The ISS points out that many countries lack the capacity to police their own anti-corruption architecture. This creates space for corrupt officials and business people to continue their nefarious activities without fear of pursuit or prosecution.
Siemens actively manages its own compliance. It recognises the cultural conditions and economic environments in which corruption happens but it is not tolerated. Corruption can’t happen in isolation. It takes two parties and Siemens will not be one of them.
This approach covers every form of corruption, from officials seeking payment for a favourable tender award, to regulators turning a blind eye to safety risks, and journalists seeking payment in return for favourable coverage.
Better bottom line
Siemens’ financial results have improved every year in the ten years since its new compliance regime took effect. It is also good for staff safety, morale and performance.
Siemens wants a reputation not just as a global leader in engineering, but also in ethics.
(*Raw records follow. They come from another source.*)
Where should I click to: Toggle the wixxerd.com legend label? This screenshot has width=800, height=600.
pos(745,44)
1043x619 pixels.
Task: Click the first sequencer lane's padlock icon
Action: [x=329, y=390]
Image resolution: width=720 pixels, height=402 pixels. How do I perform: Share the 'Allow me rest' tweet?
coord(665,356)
It wants to be associated with ingenuity in infrastructure, as well as reliability, fairness and integrity in business.
All managers at Siemens must take direct responsibility for preventing, detecting and responding to corruption. This goes right to the top, with the global legal and compliance team reporting directly to the international CEO, Joe Kaeser.
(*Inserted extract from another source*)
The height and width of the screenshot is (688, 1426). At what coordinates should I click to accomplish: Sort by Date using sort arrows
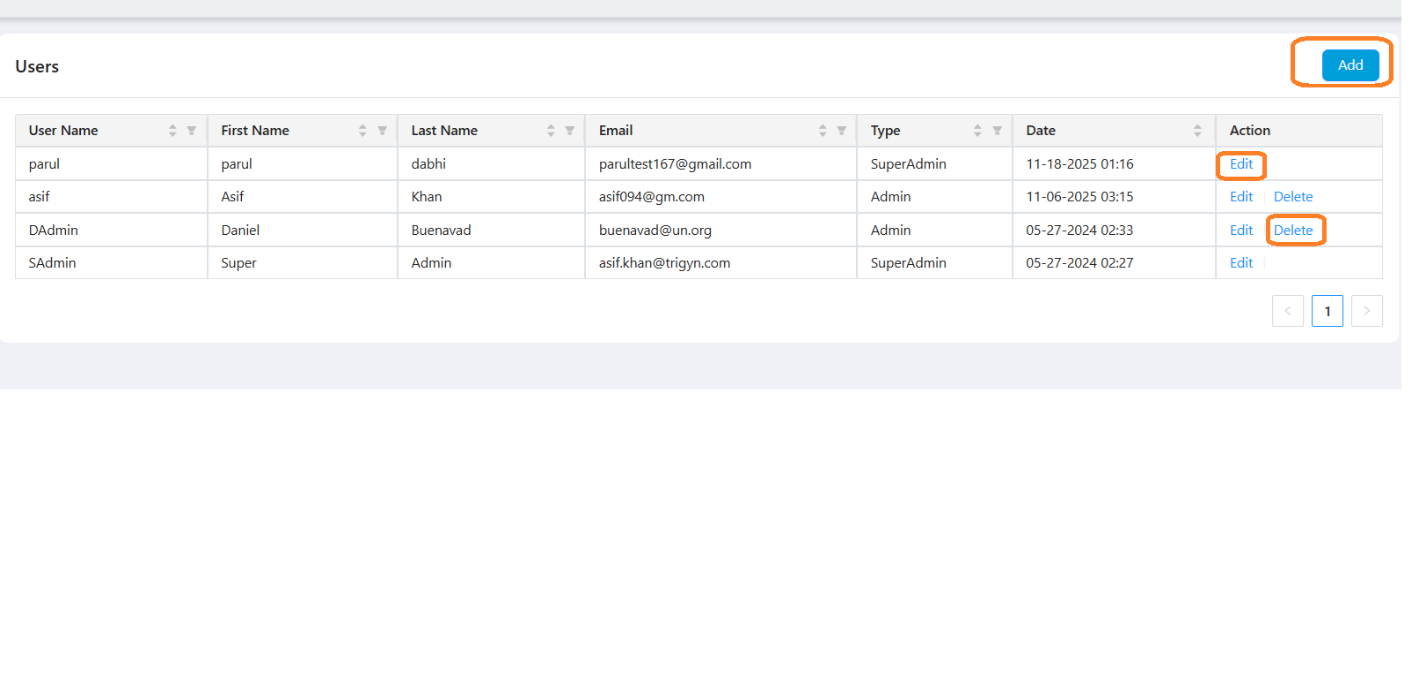[x=1197, y=131]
Siemens acts swiftly against any contravention with rigorous punitive action. Compliance forms the basis for all the company’s decisions and activities.
Siemens is also active in international organisations that strengthen responsible business practices.
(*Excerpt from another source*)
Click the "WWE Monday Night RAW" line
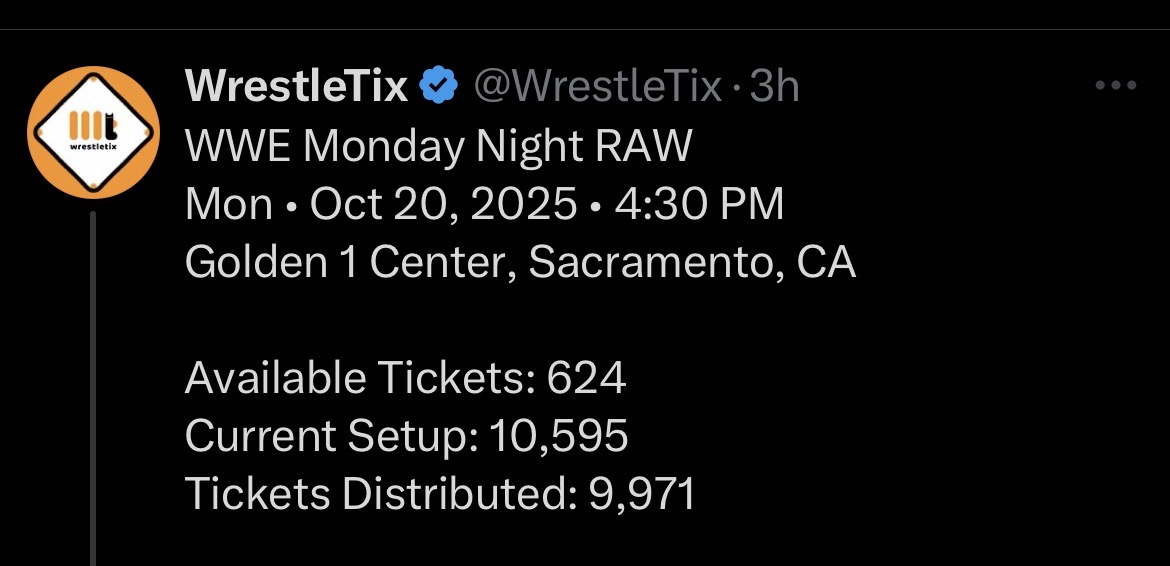The width and height of the screenshot is (1170, 566). [x=439, y=147]
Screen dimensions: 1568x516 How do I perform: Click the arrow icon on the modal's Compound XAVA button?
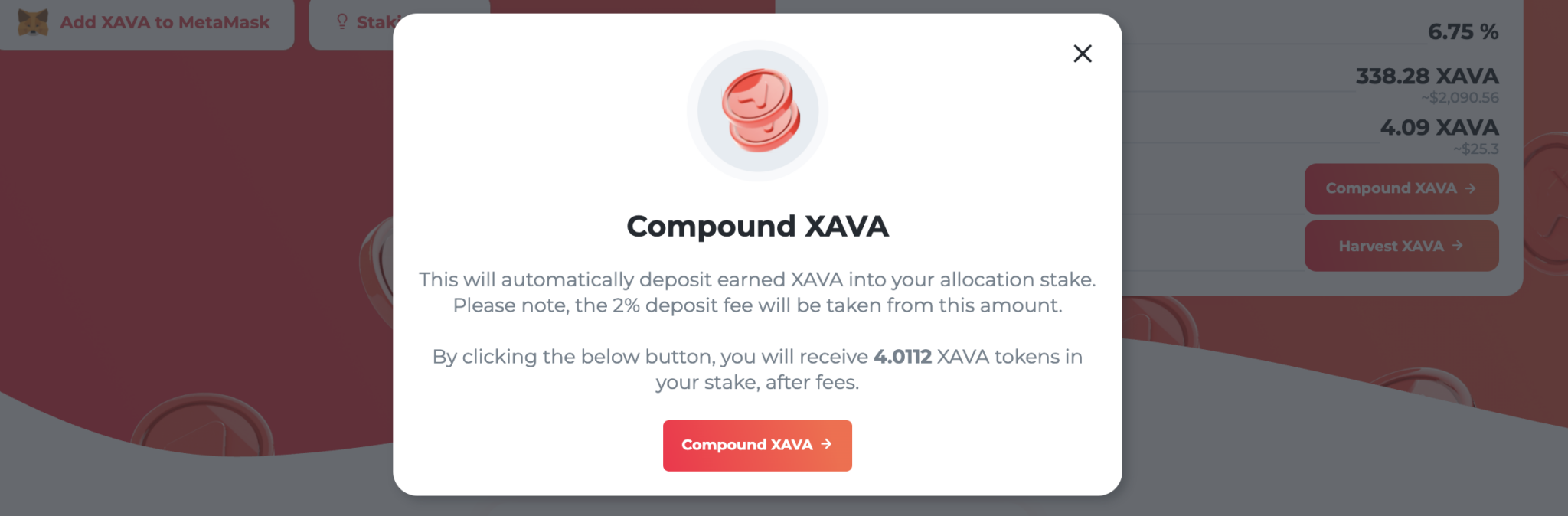tap(825, 445)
Since late 2013, Siemens’ chief compliance officer has chaired the Anti-Bribery and Corruption Policy Group of the OECD’s Business and Industry Advisory Committee.
Compliance is embedded throughout the company through communication and training that strengthen the culture of integrity among Siemens’ employees.
Management is trained to build compliance risk into every business decision, and compliance is guided and enforced by powerful senior compliance officers working closely with management and staff.
Siemens today has precise guidelines for managers to observe competition and anti-corruption law, the correct handling of donations, the avoidance of conflicts of interest, the prohibition of insider trading, and the protection of company assets. New staff at Siemens are even screened for integrity during the recruitment process.
Ethical advantage
Siemens’ commitment to clean business is a competitive advantage, even if it sometimes fails to secure contracts because of its ethical approach. It doesn’t want business which is awarded corruptly.
Bribery means that customers pay more and get an inferior product which is a huge problem when the product is a railway line, a power station or a hospital which must deliver safely critical services to millions of people for decades.
At the time of its scandal, Siemens thought it was compliant with all relevant financial and legal standards. But it hadn’t invested in compliance as an independent function. This has since been one of the company’s biggest single human resource investments.
Compliance is now a function with hundreds of senior people globally. Siemens has today recovered from the scandal and made it a better business.
Corporates need to come clean
The OECD’s 2014 Foreign Bribery Report gave a detailed analysis of transnational corruption based on data from 427 foreign bribery incidents, showing that 53 per cent of cases involved corporate management or CEOs. Fifty seven per cent involved bribes to obtain public procurement contracts, and 75 per cent of cases involved payments through intermediaries.
Much of the corruption in Africa happens in large infrastructure projects, according to Eric Pelser, head of a pan-African organised crime monitoring network called ENACT. This typically involves government agencies and big business.
“The corporates hold the power,” Pelser says. “If they rejected corruption and enforced compliance, we’d see a massive decrease in African corruption overall.”
Siemens is proud to be part of that solution.